Avec Lavenza dans le rôle de Forgelina
Dans un titre où les éléments importent peu, la pertinence des Personae communes est limitée. Mais Persona 5 Tactica n’allait tout de même pas se priver de Jack Frost et compagnie donc tout l’aspect collection et fusion des Personae est bien présent. C’est juste qu’au lieu d’avoir Joker qui peut changer à la volée, chaque Voleur Fantôme peut équiper une Persona secondaire qui améliore ses statistiques et lui apporte deux compétences supplémentaires.
Pour gérer tout cela, on retrouve Lavenza dans une Chambre de Velours qui prend la forme d’une forge. En plus de ses fonctions habituelles, elle peut aussi fusionner les Personae pour en faire des armes à feu qui feront plus de dégâts que celles de la boutique mais auront aussi une chance d’infliger une altération d’état. Et si vous vous posez la question, on obtient de nouvelles invocations au hasard à la fin de chaque niveau.

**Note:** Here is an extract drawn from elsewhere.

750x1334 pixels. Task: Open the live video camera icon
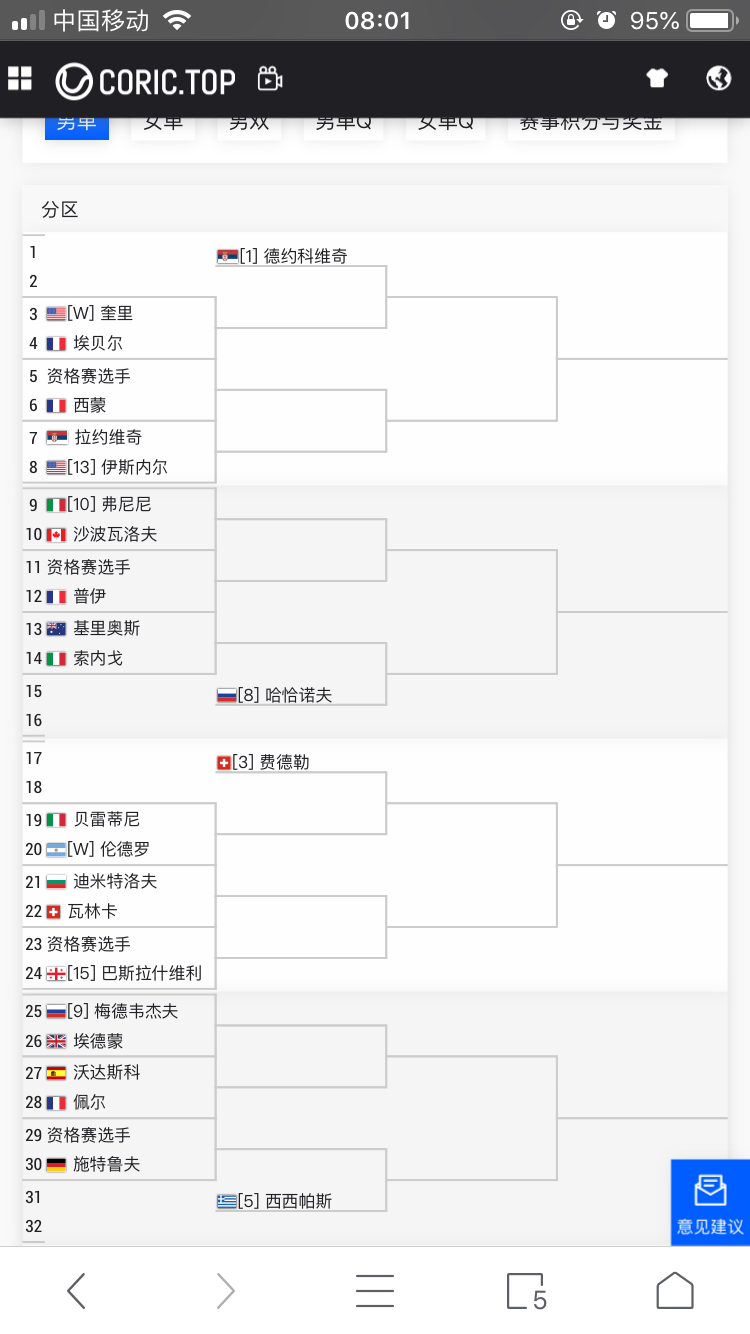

Et pour gagner encore en efficacité, chaque personnage a aussi son arbre de compétences qui peut augmenter la portée de ses attaques, le nombre de cases lors de ses déplacements, la puissance de l’équipe, rendre du mana à chaque tour. Bref, on se sent vite intouchable, surtout quand on garde les boosts aléatoires de Futaba qui garde son rôle de support non-jouable.

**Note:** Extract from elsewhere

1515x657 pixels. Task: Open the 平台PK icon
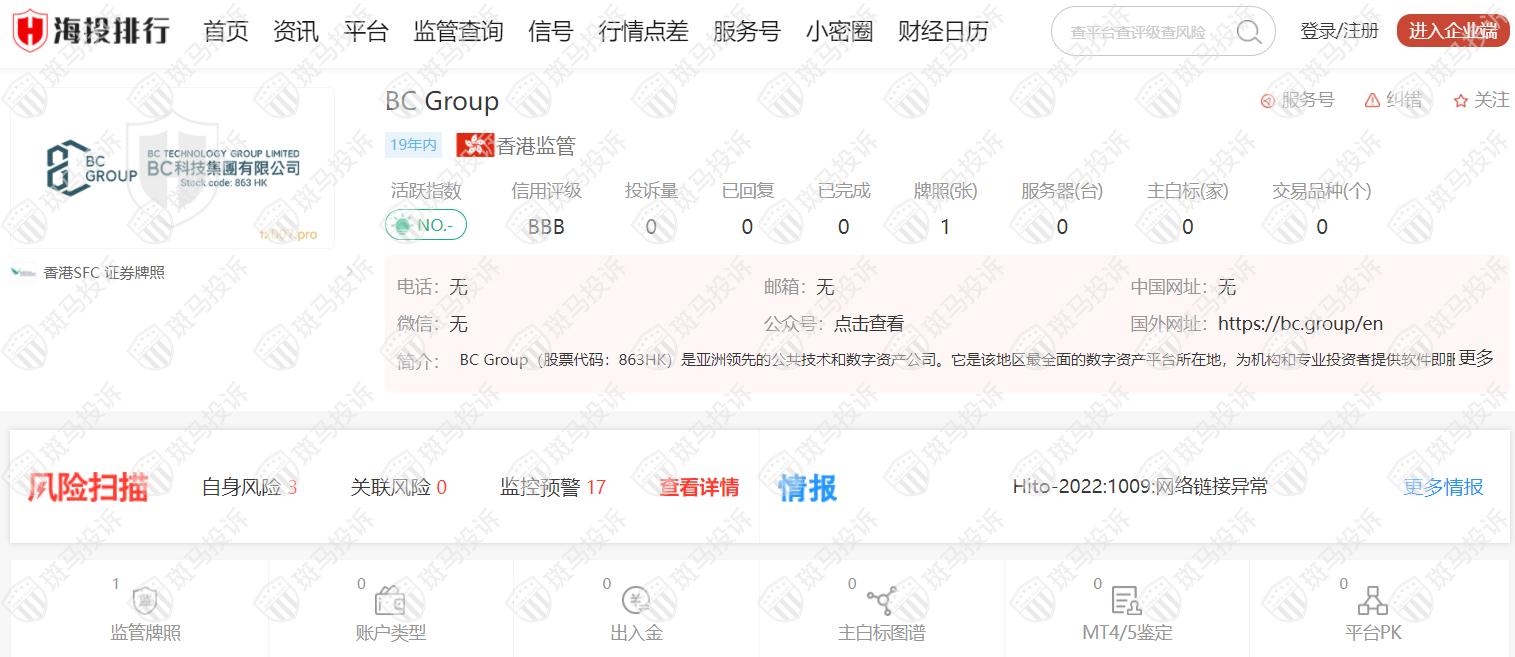1372,601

Bizarrement, Mona n’est pas impacté par le changement visuel
Persona 5 Tactica utilise un style visuel dérivé des Persona Q avec des designs Super Deformed, un choix qui risque de ne pas plaire à tout le monde. Pas très dérangeant pour notre part, entre l’aspect plus puzzle et les niveaux relativement courts, cette simplicité nous fait surtout penser que le jeu aurait parfaitement sa place sur mobiles, mais on salue l’expressivité que cela apporte aux illustrations lors des dialogues.
Côté musique, pas de Shoji Meguro qui laisse une fois de plus la place à Tonishi Konishi qui fait tout de même appel à Lyn et Lotus Juice pour assurer une certaine continuité avec Persona 5 avec des chansons qui s’intégreraient parfaitement dans le jeu de base. Pour les doublages, on retrouve les habituels castings anglais et japonais et leur excellent travail. Et heureusement, on continue la tendance à la traduction française, mais avec quelques coquilles.

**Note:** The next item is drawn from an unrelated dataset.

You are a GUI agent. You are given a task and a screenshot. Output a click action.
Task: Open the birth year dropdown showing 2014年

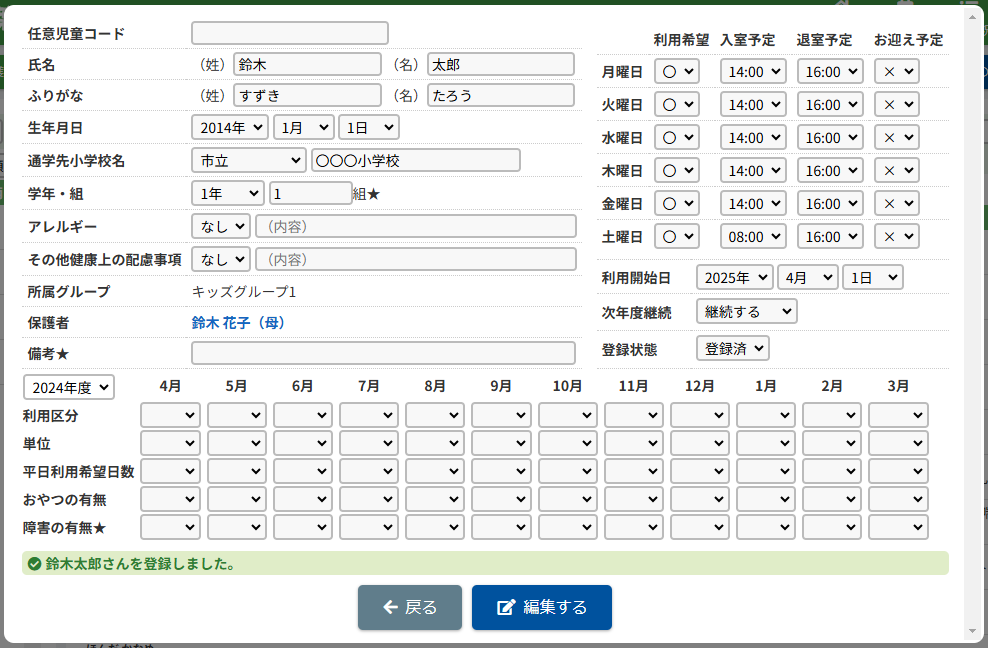229,127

Étant donné que notre test a été effectué sur la version PS5, rien à signaler au niveau de la technique mais on a tout de même remarqué certains chargements assez longs pour qu’on se demande si le jeu a planté. Absolument rien de dramatique mais on n’a plus l’habitude de remarquer les chargements sur cette plateforme, surtout pour un titre aussi simple, ce qui nous rend donc un peu curieux de voir ce que cela donne sur les autres consoles.
Le cas Repaint your Heart
Logiquement lorsque l’on teste un jeu, on ne doit pas prendre en compte ce qu’il y a autour mais c’est un peu compliqué avec le DLC intitulé Repaint Your Heart. Il s’agit d’une aventure à part et où Joker est cette fois-ci accompagné par Goro Akechi et Kasumi Yoshizawa (venue de Persona 5 Royal) qui sont tous deux jouables pour l’occasion. L’exemplaire fourni par l’éditeur ne contenait pas cette extension mais on l’imagine conséquente vu son prix d’une vingtaine d’euros.
Et non pas que l’on se lance dans une croisade anti-DLC mais notre problème vient du fait que cette extension sorte en même temps que le jeu, ce qui signifie que cela aurait très bien pu être inclus dans la version de base. Pas de souci quand cela arrive quelque temps après mais là c’est beaucoup trop rapide pour que cela ne soit pas insultant, surtout pour un jeu qui choque déjà par son brutal arrêt des efforts.
Pour ajouter un peu à l’injure, sachez que l’on retrouve les crédits de Repaint Your Heart dans le générique de fin de Persona 5 Tactica même si l’on n’a pas le DLC de quoi prolonger l’arrière-goût un peu amer que l’on avait déjà. On pourrait comprendre que quelques bonus et costumes soient disponibles immédiatement mais ce contenu est trop conséquent pour qu’on laisse passer cette pratique sans sourciller.